In the next two years, the U.S. may get a lot less solar and wind power than it could.
It’s not a shortage of solar panels or the cost of turbines. Rather, it’s a problem of the perverse nature of federal incentives for renewable energy. Right now, the owner of a solar or wind energy project can get a federal tax credit based on the value of the project or the electricity it produces. But many owners don’t have enough tax liability to make use of the entire credit, and their search for a “tax equity” partner has created a logjam in the renewable energy market.
CITI calculates there is a need in solar for $10 billion to $12 billion in tax equity for 2012 through 2014, but not more than $5 billion in tax equity is available. That, Salant said, is “a massive supply-demand imbalance” that is not “going away anytime soon.” [emphasis mine]
The following graphic (from the article) illustrates:
A big part of this big money problem is a focus on big projects (and technologies that can’t economically be done at small scale):
“PV can be done on a much smaller scale and be economic, and a large project can be done in phases. It’s a lot easier to finance $250 million or $500 million than it is to get $3 billion all at once.” [Concentrating solar power] requires vital economies of scale “so you’ve got to raise $2 billion all at once. That’s a lot harder to do than to raise $500 million four times.”
That’s a small-scale solution to a big problem. There may be a handful more folks who can invest $500 million than $2 billion.

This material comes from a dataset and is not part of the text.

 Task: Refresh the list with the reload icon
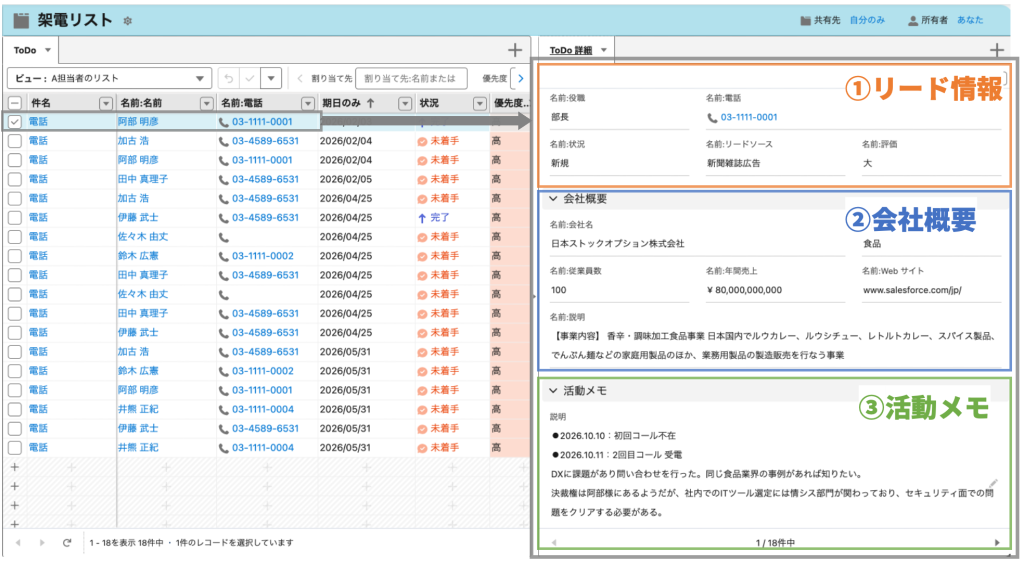pos(67,542)
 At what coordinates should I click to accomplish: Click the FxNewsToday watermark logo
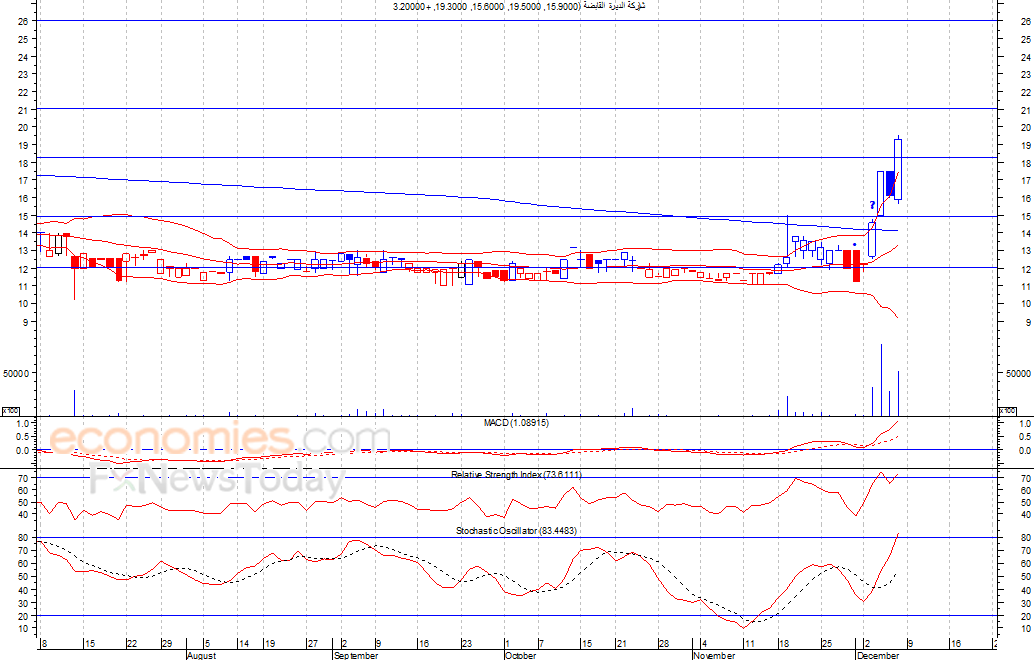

But there are millions more Americans who could invest a few thousand dollars in community-based solar and wind power. In 2009, American taxpayers cumulatively paid $865 billion in federal income taxes. If just 1 in 100 could invest in a renewable energy project, it would nearly quadruple the tax equity market (from $3.2 billion to ~$12 billion). And since 1 in 3 Americans will be able to get electricity from rooftop solar for less than their utility provides in the next decade, policy makers should find a way to open the small investor floodgates
The answer is community-based solar and wind projects, for three reasons:
- Economies of scale (without excessive size)
- Smaller investment increments (financed with bank loans and paid back with energy savings)
- Much greater political support
But there are three policy solutions needed to enable community power:
- Community net metering – to allow project owners to share the project’s electricity output. Right now, most state policies require utilities to allow net metering, but only for a solar or wind project on your own property.
- Simplified securities law – to make community-based projects easier. Right now, there’s little difference between setting up a mutual fund and setting up a community solar project, and both take a lot of lawyers. (Learn more in this report)
- Smarter federal tax incentives – to allow community-based institutions to host community-based projects. Non-profits, cooperatives, cities and counties are logical entities to build projects, but they can’t (easily) use federal tax incentives for solar and wind power. This raises the stakes for problem #2.
Some of these policy solutions are already in play. As many as eight states already offer community net metering. The federal 1603 cash grant (now expired) was one of the best tools for community-based projects (like this one); President Obama has proposed another solution.
The U.S. could spend the next few years letting wind and solar power development lag because of artificial financing constraints. Or policy makers could use two or three carefully crafted tools to open the floodgates to a massively democratic investment in local, clean energy.